▸ ENTRIES SUPPLIED:
■ ■ ■ ■

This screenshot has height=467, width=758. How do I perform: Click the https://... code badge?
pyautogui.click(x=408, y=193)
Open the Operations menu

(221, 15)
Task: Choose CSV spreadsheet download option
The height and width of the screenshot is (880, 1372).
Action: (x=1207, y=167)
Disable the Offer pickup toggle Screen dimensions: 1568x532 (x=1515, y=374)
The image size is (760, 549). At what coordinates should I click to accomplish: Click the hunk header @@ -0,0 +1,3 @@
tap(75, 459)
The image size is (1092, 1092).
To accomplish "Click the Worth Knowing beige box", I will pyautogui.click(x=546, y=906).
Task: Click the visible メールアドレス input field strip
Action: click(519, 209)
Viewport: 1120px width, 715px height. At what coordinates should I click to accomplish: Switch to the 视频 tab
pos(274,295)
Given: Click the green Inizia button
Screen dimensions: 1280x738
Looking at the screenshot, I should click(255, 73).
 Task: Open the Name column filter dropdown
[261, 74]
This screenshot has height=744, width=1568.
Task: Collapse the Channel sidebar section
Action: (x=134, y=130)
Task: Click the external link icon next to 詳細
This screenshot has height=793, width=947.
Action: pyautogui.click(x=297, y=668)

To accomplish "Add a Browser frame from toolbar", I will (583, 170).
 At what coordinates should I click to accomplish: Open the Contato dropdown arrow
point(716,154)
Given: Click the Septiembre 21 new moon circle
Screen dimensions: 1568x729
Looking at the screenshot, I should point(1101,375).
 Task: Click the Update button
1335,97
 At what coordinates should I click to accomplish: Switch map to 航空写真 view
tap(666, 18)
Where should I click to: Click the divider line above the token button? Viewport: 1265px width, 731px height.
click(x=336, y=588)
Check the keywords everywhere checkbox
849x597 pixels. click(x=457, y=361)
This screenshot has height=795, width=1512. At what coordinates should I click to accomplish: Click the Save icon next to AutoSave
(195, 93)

■ ■ ■ ■

▸ YOUR GOAL: Rewrite in full the entries above, starting with the line containing "Disable the Offer" and ending with the line containing "tap(75, 459)". Add 59 to each coordinate in the answers.

▸ EXPECTED OUTPUT:
Disable the Offer pickup toggle Screen dimensions: 1568x532 (x=1574, y=433)
The image size is (760, 549). At what coordinates should I click to accomplish: Click the hunk header @@ -0,0 +1,3 @@
tap(134, 518)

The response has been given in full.